Problem to work on -> When the line containing "Click the npm" is reached, copy it and each subsequent line of the material below exactly, through the last line.

Record extracts ->
=== Begin Enclosure ===
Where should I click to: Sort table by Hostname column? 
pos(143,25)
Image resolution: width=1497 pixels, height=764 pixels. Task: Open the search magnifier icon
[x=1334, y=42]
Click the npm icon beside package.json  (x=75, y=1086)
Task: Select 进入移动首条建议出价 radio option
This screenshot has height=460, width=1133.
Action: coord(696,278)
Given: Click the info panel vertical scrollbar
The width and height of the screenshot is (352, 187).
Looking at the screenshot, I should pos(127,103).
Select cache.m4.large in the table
=== End Enclosure ===
Task result ->
Click the npm icon beside package.json  (x=75, y=1086)
Task: Select 进入移动首条建议出价 radio option
This screenshot has height=460, width=1133.
Action: coord(696,278)
Given: Click the info panel vertical scrollbar
The width and height of the screenshot is (352, 187).
Looking at the screenshot, I should pos(127,103).
Select cache.m4.large in the table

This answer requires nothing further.